##### TASK INPUTS

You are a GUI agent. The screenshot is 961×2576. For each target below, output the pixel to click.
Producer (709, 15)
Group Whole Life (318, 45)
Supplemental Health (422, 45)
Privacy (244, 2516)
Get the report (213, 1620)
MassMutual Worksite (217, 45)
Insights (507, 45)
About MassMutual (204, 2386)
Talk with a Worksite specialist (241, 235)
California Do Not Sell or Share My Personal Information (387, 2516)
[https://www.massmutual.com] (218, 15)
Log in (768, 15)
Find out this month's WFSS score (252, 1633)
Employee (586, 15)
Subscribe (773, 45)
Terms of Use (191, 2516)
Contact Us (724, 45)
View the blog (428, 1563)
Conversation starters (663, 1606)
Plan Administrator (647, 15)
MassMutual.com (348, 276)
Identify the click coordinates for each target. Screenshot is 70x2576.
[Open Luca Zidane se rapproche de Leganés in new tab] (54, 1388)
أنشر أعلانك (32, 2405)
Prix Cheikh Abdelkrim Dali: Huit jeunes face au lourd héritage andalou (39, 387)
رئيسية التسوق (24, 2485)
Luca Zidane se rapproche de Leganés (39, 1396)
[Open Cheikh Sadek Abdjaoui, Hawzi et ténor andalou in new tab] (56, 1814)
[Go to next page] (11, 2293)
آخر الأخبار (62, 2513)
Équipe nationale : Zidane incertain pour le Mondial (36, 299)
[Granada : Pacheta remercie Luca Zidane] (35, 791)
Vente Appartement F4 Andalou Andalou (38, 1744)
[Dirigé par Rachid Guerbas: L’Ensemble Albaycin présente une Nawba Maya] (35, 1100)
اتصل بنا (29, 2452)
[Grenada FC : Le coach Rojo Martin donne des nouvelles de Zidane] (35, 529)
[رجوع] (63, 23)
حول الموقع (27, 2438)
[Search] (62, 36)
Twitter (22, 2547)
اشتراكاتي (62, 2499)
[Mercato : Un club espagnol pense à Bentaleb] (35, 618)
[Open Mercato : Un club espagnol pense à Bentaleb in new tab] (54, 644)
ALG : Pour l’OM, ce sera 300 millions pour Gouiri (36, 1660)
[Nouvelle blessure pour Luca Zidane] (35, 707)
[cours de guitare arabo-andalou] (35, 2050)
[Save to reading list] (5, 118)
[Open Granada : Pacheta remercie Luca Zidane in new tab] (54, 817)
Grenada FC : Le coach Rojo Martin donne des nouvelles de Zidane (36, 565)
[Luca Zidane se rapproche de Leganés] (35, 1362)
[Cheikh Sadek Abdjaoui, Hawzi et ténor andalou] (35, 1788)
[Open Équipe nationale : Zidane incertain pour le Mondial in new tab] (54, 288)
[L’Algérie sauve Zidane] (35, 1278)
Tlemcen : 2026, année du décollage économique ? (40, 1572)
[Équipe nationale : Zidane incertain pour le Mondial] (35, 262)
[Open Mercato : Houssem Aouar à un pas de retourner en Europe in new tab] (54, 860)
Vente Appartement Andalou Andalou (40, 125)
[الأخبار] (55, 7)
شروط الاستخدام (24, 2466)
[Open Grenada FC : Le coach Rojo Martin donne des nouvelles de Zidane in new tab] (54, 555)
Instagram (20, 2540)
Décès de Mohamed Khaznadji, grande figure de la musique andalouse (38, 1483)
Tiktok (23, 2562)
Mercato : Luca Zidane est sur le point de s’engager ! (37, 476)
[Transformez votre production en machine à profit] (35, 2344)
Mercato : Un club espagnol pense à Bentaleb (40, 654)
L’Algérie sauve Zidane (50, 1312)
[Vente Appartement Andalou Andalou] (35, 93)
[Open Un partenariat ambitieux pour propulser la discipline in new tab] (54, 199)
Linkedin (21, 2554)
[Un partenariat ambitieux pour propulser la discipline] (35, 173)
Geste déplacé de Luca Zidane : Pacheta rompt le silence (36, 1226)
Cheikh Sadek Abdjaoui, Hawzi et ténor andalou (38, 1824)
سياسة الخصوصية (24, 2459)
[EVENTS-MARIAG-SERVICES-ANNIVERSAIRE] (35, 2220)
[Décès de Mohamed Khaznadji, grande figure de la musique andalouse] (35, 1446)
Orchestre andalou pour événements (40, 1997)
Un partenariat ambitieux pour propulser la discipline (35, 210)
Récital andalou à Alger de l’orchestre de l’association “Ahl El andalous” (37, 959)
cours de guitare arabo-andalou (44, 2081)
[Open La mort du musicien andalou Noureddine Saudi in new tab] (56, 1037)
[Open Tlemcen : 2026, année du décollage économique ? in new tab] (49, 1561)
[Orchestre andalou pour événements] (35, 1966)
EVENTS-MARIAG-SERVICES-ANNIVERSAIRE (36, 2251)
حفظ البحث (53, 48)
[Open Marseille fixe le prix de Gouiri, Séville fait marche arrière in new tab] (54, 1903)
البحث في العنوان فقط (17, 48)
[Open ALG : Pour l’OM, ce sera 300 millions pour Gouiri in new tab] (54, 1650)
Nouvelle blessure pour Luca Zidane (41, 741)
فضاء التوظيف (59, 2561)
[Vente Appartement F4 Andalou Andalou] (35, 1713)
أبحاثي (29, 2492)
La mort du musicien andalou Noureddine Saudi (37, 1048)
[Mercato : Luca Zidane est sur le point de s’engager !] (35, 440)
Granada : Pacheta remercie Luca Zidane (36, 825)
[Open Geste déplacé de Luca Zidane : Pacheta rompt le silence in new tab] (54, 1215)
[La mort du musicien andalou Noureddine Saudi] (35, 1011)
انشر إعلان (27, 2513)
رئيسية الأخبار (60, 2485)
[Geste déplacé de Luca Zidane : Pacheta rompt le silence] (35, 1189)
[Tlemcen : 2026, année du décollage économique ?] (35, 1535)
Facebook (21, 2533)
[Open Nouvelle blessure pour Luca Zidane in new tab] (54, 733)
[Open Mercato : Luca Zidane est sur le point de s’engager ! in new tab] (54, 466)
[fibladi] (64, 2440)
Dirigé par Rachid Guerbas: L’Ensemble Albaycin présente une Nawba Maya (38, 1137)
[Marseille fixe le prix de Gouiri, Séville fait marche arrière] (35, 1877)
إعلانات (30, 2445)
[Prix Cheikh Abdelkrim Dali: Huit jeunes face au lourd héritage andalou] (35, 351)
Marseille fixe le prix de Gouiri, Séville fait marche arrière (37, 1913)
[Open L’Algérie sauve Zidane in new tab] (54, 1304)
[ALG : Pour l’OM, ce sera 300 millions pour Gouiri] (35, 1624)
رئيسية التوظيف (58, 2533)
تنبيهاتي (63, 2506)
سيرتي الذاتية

##########

### WORK INSTRUCTIONS
Looking at the material above, count the lines that carry the word "Tlemcen" and answer with the count alone.

### RESPONSE TO THIS EXERCISE
3